Dernier jour de Janvier, un mois passé au pas de course, au rythmne d’articles pour les journaux, du salon Millésime Bio et ses off, et le nez dans les archives. Dans l’extrême douceur de décembre et d’un janvier même pas hivernal, pas de place pour la taille aux Clos de Miège. Le retour tardif à la vigne, et encore, pour tailler une demi- parcelle à Recouly, sert plus à s’oxygéner, se détendre du travail sur l’ordinateur, qu’à une réelle efficacité. Promenade dans les rangs, petit nettoyage des ceps morts, relevage de jeunes pieds, surveillance et réflexions … les gros travaux attendront. Le labour a fini par disparaître sous l’herbe, revenue comme au printemps. La nature se croyait en avril, fleurs et insectes à l’appui!

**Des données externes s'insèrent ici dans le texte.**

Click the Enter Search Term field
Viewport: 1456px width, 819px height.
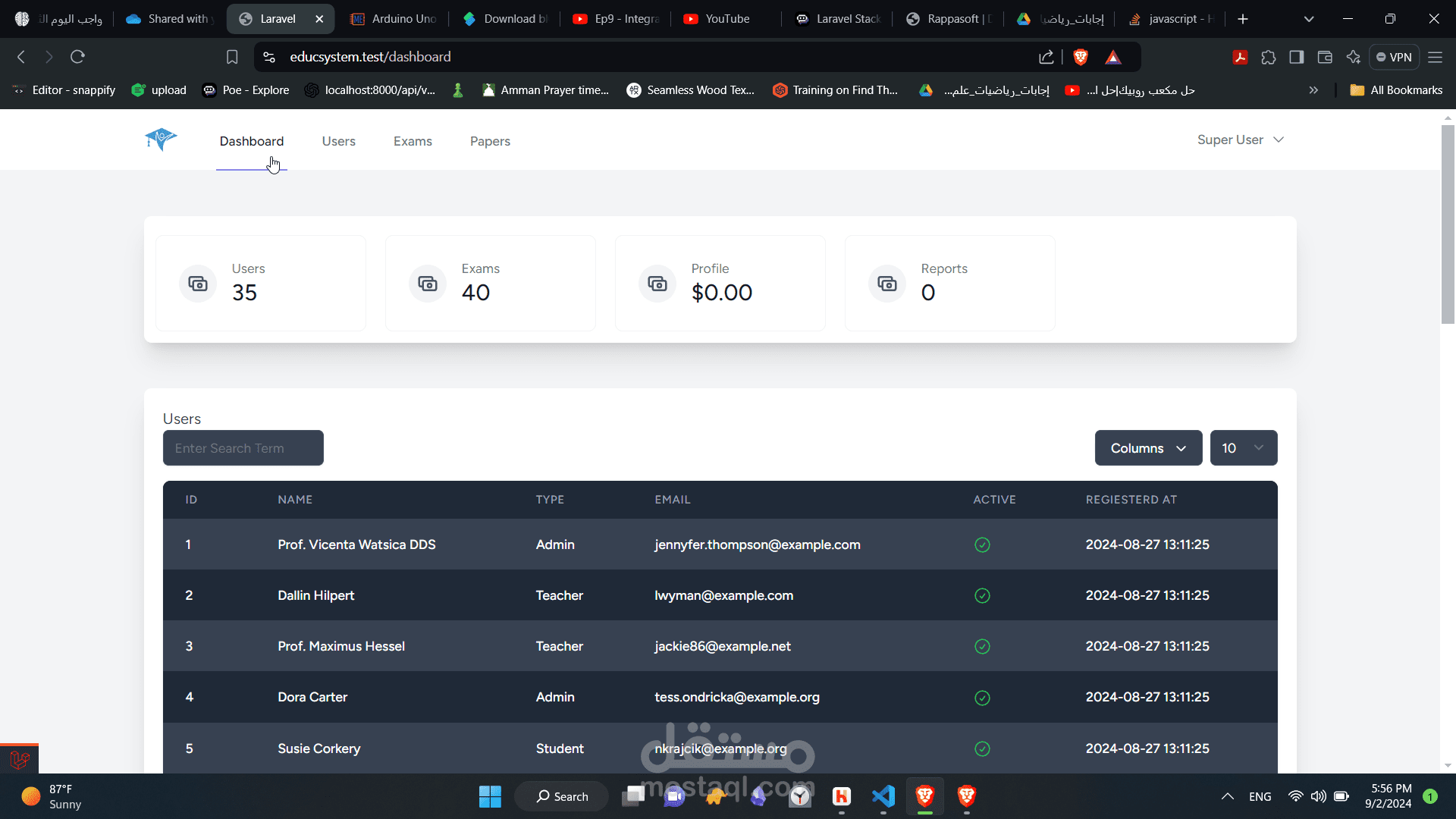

Même patience à la cave, le prochain soutirage se fera au froid, un vrai froid d’hiver. En revanche, les pleins de barriques sont faits régulièrement. Et ce matin, dégustation de tous les fûts. Deux belles surprises nous attendaient, qui méritent de revoir les prochaines mises en bouteille. A suivre.
L’Originel suit son petit bonhomme de chemin. Les voyages bonifient le muscat, disaient les observateurs du XVIIIe siècle. En sera-t-il de même aujourd’hui pour le vin naturellement doux ? Après l’Australie en décembre, il a embarqué pour le Japon, au pays de Kenjiro, invité délicieux de mes amis Henri et Sabine et importateur de vins uniquement bios au pays du soleil levant.